CON COCHERA, GIMNASIO, PILETA Y SPA
por Marina I. de la Serna
Pasaron veinte años desde la última vez que Marilí caminó las veredas de
su barrio. Y esos veinte años la transformaron más de lo que ella creía, más de
lo que el espejo le devolvía. Formas de mirar, de pararse, de pisar. Camina por
las calles de una Buenos Aires que conoce, o más bien cree conocer. Porque es la misma, o no es la misma? Una
ciudad engañosa, gemela de esa otra, en la que creció. Había un cuento de
Borges (o era Bioy Casares?) donde había varias Buenos Aires, todas idénticas,
y al mismo tiempo, diferentes en algún detalle. Le parece que en cualquier
momento va a descubrir que Perón todavía se llama Cangallo, que la calle
Ambrosetti no existe, o que construyeron un shopping en el Parque Rivadavia.
Pero no. Todo parece estar en el mismo lugar. Hasta que llega hasta
Castro Barros. Ahí estaba el colegio. O no estaba ahí? Si algo recuerda Marilí
es la ubicación exacta del colegio, mezcla de claustro, cuartel o cárcel, o
todas esas cosas juntas.
Llega a la esquina. Hay una grúa gigantesca, de ésas de altura, y un par
de torres que amenazan con llegar a los veinticinco pisos. Un paredón rodea
toda la manzana y un cartel anuncia que están a la venta unidades de uno, dos y
tres ambientes, con cochera, pileta, gimnasio y spa. Hay un departamento modelo
que se puede visitar, armado donde estaba el gimnasio, no ocupa ni la tercera
parte, apenas lo que era la cancha de vóley. Una de las torres se alza sobre el
patio, más o menos a la altura del primer piso estaba el salón de actos. Y en lugar de la capilla
centenaria, hay un pozo.
Marilí se queda un momento parada en la esquina. No puede o no quiere
moverse. Mira el cartel y la grúa sin verlos.
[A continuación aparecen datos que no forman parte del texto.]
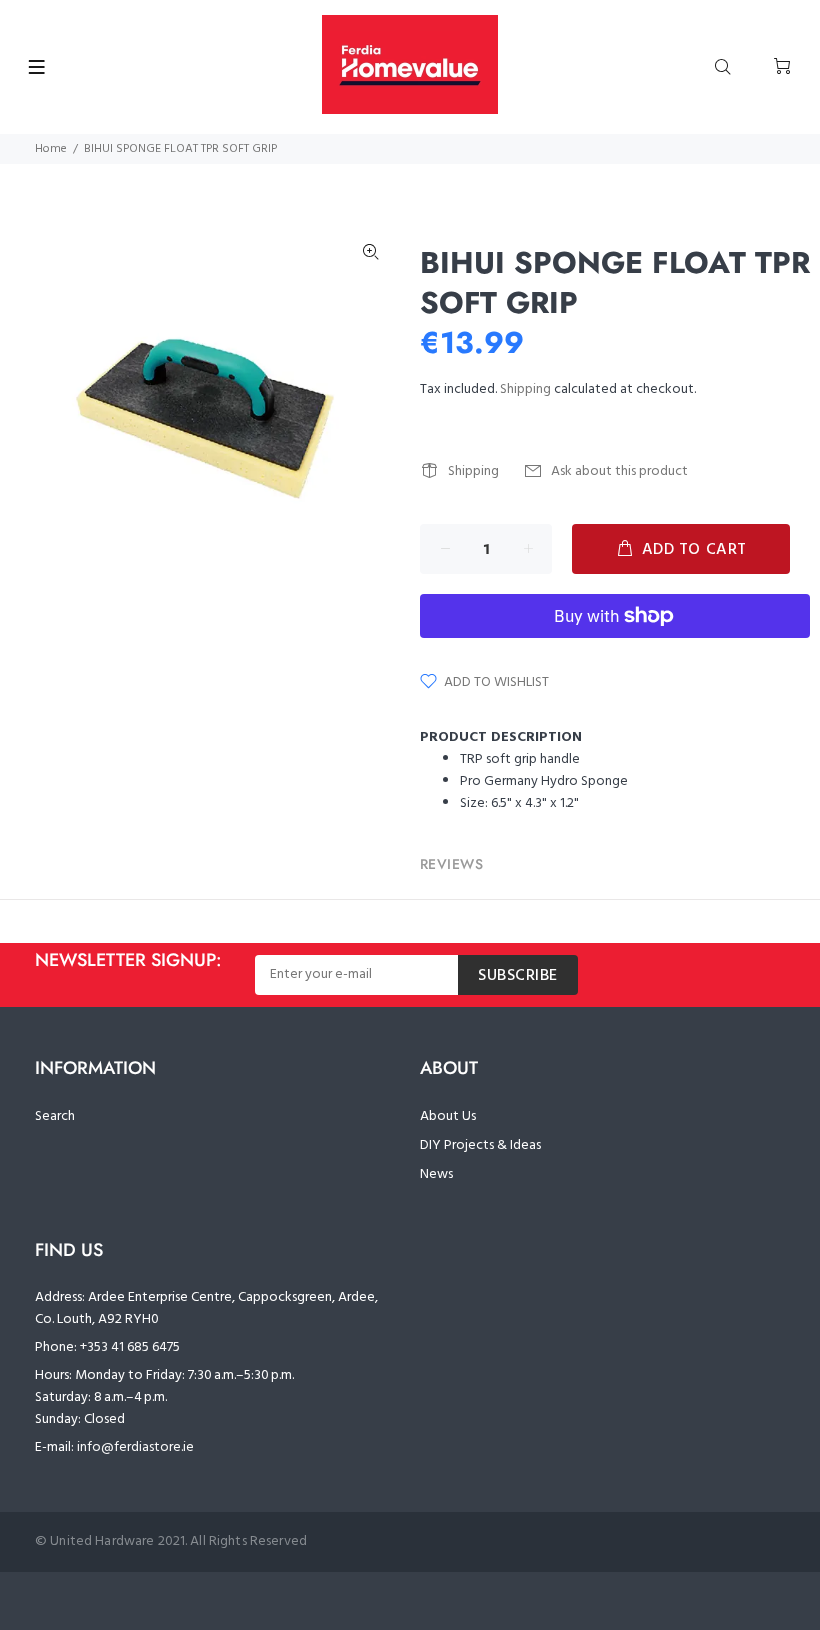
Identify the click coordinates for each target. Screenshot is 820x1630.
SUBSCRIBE (518, 976)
Pero ve los árboles y las palmeras que se alzaban sobre el paredón de
ladrillos, el edificio del gimnasio y la puerta de la calle Don Bosco, por la
que entraban las del secundario, veinte años atrás. Despacio, como quien recorre un campo minado, da la
vuelta a la manzana. Adivina el patio, con la cancha de vóley y los bebederos atrás
del mástil. Entre las columnas de la galería y los árboles que ocupan el ala norte, puede ver un
mar blanco y azul marino, de delantales con cinturón y moño en la espalda, que
a veces se torna gris de uniformes tableados y corbatines azules, todos iguales,
todos idénticos, y una mancha blanca que se destaca: el delantal de alguna
infeliz que olvidó el día de celebración y festejo (religioso o patrio), junto
con la obligación de vestir el jumper gris sin mangas (caluroso en verano,
desabrigado en invierno), para la ocasión. Grupos de nenas que juegan, que
charlan, mientras comen caramelos o galletitas. Ninguna está sola, no hay
ninguna figura solitaria sentada en un escalón o vagando indolente. Las reglas
(nunca dichas) no lo permiten. Y si mira con más atención, comprueba que nada
está librado al azar. Cada grupo se mueve dentro de unos límites invisibles
pero más reales que las fronteras de un país. Todas están donde deben estar. El
imperio del orden.
Y escucha. Rumores de pies que corren y que saltan, de voces y risas, de
versos en cadencia al compás de una soga que sube y que baja. Ruidos de
envoltorios de caramelos, de galletitas, de pochoclo y palitos salados. Un
timbre, pasos y luego el rumor se acalla. Silencio. El murmullo de voces
apagadas, tratando de cantar Aurora en una mañana helada, mientras la bandera
sube, lenta y desganada. El sonido profundo de un órgano y cantos a María.
Alguna voz severa, una campanilla y más silencio.
Y dentro de la capilla (único y último refugio, nadie le preguntará qué
hace allí o quién le dio permiso), alcanza a ver a una nena solitaria, casi
adolescente, que busca consuelo frente a un sagrario, soñando con otros mundos,
con otros cielos y con horizontes que se ensanchan cuanto más se avanza.
Marilí termina de rodear la manzana. Mira de nuevo el cartel que anuncia
los excelentes departamentos de dos ambientes con pileta y spa, saca el
teléfono de la cartera y marca el número de la inmobiliaria.